◆ **Records shown**:

* begin *

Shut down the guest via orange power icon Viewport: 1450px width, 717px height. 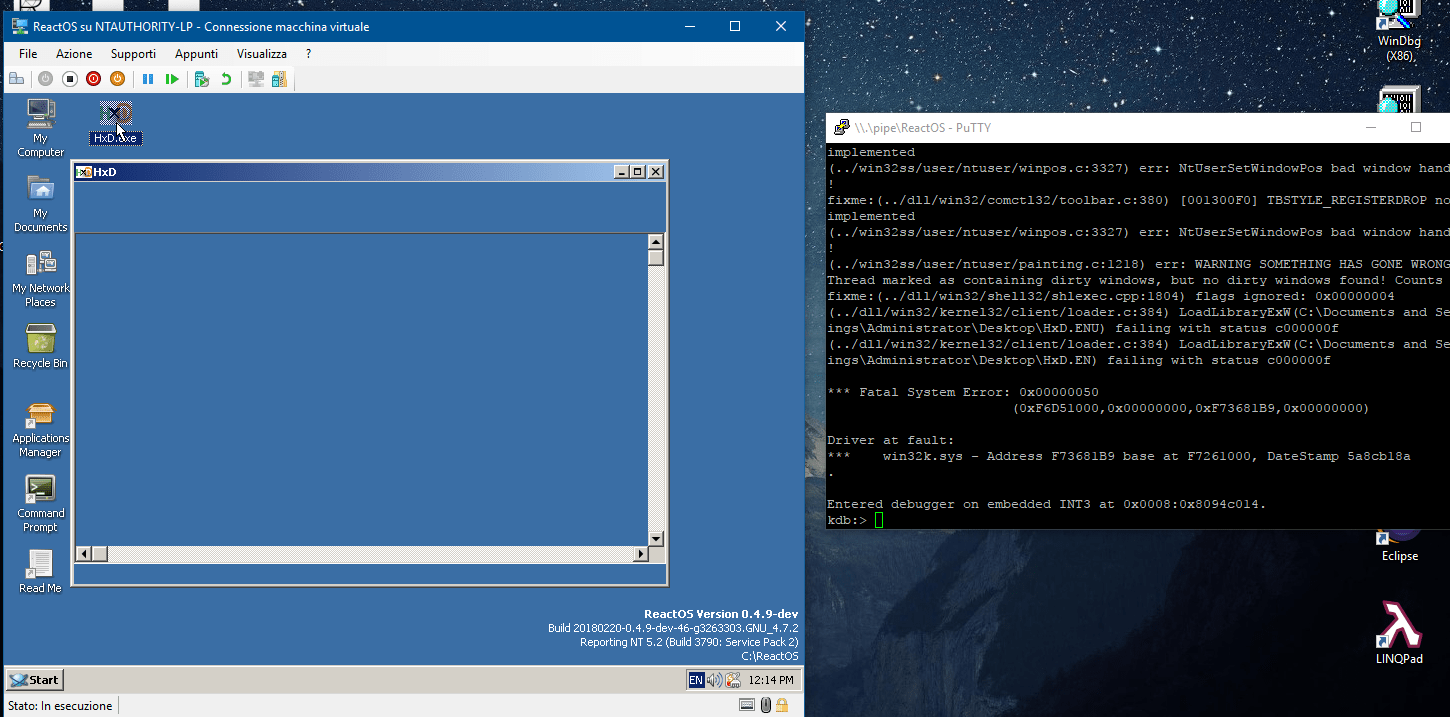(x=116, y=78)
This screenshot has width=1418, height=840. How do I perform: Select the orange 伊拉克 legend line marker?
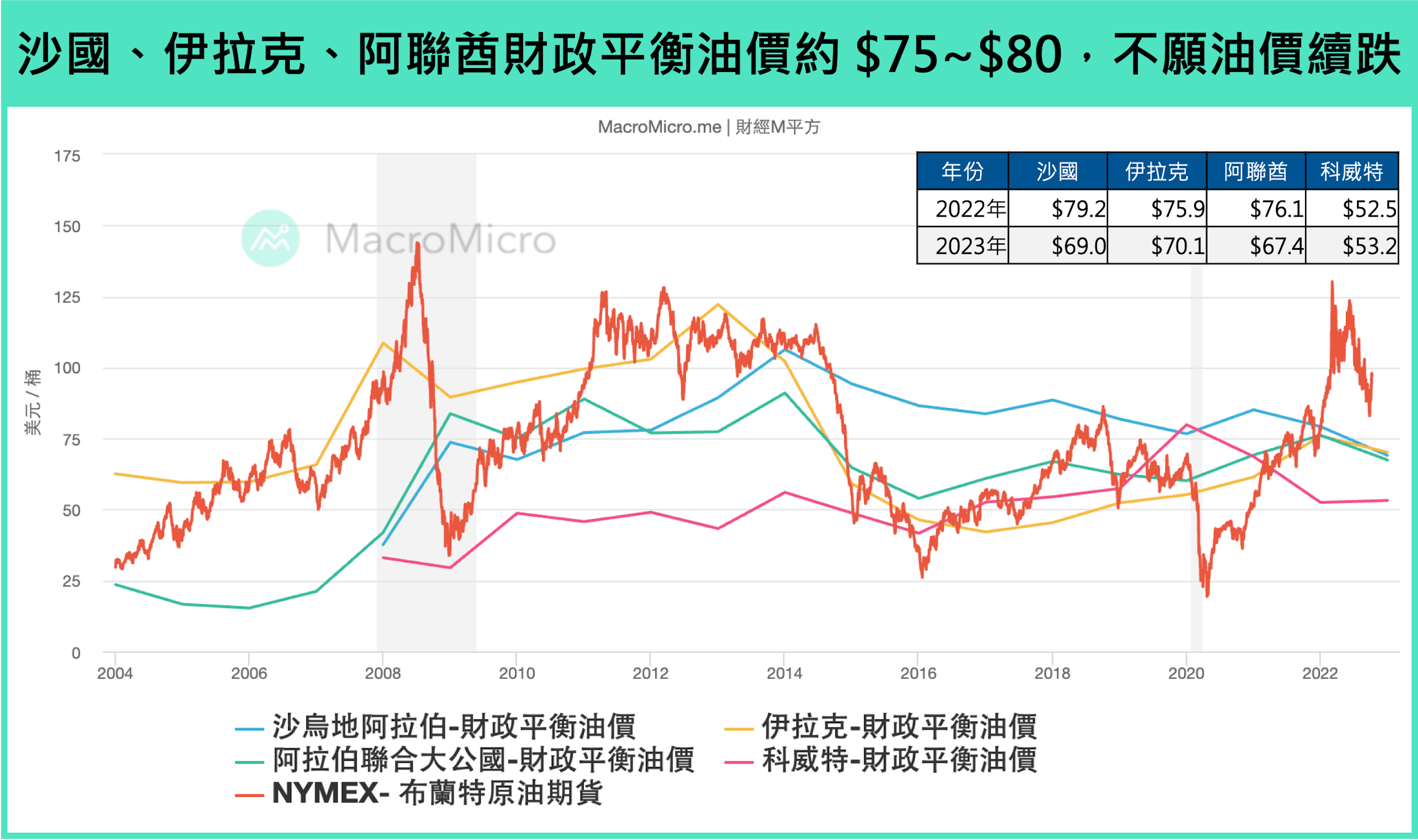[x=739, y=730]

* end *
* begin *

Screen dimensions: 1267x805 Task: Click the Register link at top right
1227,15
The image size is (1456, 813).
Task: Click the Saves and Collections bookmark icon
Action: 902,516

* end *

◆ **Given instruction**: Duplicate the data starting with the line containing "Screen dimensions: 1267x805" and going on through the line containing "Action: 902,516".

◆ **Solution**:
Screen dimensions: 1267x805 Task: Click the Register link at top right
1227,15
The image size is (1456, 813).
Task: Click the Saves and Collections bookmark icon
Action: 902,516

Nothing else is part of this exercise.